Observers expect forecasters to show high confidence
Observers seem to focus on the target event and not its complement. Bagchi and Ince have a new paper on this question:
Consumers routinely rely on forecasters to make predictions about uncertain events (e.g., sporting contests, stock fluctuations). The authors demonstrate that when forecasts are higher versus lower (e.g., a 70% vs. 30% chance of team A winning a game) consumers infer that the forecaster is more confident in her prediction, has conducted more in-depth analyses, and is more trustworthy. The prediction is also judged as more accurate. This occurs because forecasts are evaluated based on how well they predict the target event occurring (team A winning). Higher forecasts indicate greater likelihood of the target event occurring, and signal a confident analyst, while lower forecasts indicate lower likelihood and lower confidence in the target event occurring. But because, with lower forecasts, consumers still focus on the target event (and not its complement), lower confidence in the target event occurring is erroneously interpreted as the forecaster being less confident in her overall prediction (instead of more confident in the complementary event occurring—team A losing). The authors identify boundary conditions, generalize to other prediction formats, and demonstrate consequences.
Of course this also has relevance for the evolutionary processes governing pundits.

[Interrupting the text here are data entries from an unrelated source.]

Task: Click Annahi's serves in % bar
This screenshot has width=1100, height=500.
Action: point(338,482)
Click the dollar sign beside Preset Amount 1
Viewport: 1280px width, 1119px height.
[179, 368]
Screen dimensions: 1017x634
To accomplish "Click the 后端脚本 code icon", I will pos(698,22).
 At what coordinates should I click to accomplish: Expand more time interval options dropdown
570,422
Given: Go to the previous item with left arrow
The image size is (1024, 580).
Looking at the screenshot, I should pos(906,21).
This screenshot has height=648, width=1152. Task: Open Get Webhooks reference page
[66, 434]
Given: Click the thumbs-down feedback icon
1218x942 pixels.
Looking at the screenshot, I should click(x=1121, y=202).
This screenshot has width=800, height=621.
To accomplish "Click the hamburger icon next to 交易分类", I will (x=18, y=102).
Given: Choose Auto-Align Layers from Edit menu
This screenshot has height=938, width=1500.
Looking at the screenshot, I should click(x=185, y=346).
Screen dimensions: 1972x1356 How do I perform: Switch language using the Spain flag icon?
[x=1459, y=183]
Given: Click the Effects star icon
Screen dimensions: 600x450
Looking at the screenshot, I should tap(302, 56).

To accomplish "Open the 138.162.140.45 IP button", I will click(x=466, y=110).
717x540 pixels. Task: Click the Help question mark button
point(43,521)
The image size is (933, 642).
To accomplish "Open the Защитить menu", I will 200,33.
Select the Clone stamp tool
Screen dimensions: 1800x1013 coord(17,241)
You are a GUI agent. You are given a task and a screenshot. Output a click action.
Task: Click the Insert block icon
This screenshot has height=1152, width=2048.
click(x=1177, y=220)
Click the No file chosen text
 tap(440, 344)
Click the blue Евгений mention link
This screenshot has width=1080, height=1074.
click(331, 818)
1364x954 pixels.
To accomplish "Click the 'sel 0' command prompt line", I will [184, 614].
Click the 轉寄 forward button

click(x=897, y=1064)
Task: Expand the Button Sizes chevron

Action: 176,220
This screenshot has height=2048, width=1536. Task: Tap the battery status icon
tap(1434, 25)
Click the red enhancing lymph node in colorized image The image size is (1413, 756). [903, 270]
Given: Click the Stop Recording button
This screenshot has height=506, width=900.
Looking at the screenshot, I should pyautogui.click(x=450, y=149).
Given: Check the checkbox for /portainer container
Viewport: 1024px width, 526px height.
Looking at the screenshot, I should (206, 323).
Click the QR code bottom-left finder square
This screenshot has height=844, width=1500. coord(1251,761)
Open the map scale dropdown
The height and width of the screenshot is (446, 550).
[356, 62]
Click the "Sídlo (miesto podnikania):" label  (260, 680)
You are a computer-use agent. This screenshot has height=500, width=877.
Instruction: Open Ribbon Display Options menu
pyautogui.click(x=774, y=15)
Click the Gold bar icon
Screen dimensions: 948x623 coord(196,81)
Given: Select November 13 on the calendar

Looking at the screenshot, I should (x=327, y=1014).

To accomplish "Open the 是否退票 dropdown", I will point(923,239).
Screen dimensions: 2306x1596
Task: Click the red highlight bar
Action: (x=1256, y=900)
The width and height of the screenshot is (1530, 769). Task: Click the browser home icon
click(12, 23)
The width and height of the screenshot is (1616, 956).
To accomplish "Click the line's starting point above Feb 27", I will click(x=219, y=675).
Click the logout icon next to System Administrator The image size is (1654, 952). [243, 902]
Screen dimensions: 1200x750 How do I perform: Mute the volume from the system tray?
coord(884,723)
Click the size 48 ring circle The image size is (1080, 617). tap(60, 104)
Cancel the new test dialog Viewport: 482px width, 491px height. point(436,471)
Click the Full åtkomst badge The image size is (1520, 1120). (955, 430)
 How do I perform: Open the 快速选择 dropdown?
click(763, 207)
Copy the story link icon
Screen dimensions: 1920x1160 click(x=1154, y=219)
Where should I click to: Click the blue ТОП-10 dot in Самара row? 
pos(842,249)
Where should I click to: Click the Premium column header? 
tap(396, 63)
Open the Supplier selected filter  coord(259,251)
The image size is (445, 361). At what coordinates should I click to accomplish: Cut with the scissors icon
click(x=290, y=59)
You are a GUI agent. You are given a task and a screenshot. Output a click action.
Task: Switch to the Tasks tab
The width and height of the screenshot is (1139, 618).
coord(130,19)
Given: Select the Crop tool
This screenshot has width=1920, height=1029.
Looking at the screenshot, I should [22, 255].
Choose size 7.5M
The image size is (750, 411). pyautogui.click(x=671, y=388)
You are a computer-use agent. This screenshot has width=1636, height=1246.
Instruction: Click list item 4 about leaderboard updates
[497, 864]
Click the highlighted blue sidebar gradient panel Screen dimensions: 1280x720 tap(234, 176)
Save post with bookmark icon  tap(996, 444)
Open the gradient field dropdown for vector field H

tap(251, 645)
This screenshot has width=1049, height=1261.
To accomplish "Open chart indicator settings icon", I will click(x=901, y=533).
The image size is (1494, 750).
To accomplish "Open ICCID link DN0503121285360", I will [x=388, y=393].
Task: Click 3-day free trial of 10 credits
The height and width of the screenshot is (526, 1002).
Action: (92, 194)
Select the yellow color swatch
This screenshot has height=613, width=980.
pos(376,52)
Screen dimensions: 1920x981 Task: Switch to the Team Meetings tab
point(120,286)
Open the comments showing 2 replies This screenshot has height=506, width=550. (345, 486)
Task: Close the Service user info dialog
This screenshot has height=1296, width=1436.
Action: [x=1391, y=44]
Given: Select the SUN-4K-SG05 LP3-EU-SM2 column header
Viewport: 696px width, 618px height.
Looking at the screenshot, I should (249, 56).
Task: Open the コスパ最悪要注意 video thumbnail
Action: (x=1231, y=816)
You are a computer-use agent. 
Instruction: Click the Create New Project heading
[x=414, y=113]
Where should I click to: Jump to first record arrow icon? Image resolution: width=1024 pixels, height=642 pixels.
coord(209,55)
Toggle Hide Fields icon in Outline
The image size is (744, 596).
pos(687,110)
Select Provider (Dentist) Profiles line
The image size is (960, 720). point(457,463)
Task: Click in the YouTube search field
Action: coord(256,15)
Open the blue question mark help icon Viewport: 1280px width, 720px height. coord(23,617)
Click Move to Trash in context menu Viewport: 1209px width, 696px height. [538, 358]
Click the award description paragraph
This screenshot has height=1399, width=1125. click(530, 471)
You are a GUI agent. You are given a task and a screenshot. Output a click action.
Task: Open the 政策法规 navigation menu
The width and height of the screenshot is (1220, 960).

Here is a related press release (pdf). For the pointer I thank Charles Klingman.
FDA approval at what price?
There is plenty of debate over whether the FDA should be looser or tougher with new drug approval, but I rarely hear the question posed as “approval at what price?”
One option would be to approve relatively strong and safe drugs at full Medicare and Medicaid reimbursement rates, if not higher. Drugs with lesser efficacy or higher risk could be approved at lower reimbursement prices. It is possible or perhaps even likely, of course, that private insurance companies would follow the government’s lead.
Dr. Peter Bach has promoted one version of this idea, and produced a calculator for valuing these drugs. In essence the government would be saying to lower quality producers “yes, you can continue to try to improve this drug, but not at public expense.”
I believe proposals of this kind deserve further attention, and in general the notion of regulatory approval need not be conceived in strictly binary, yes/no terms.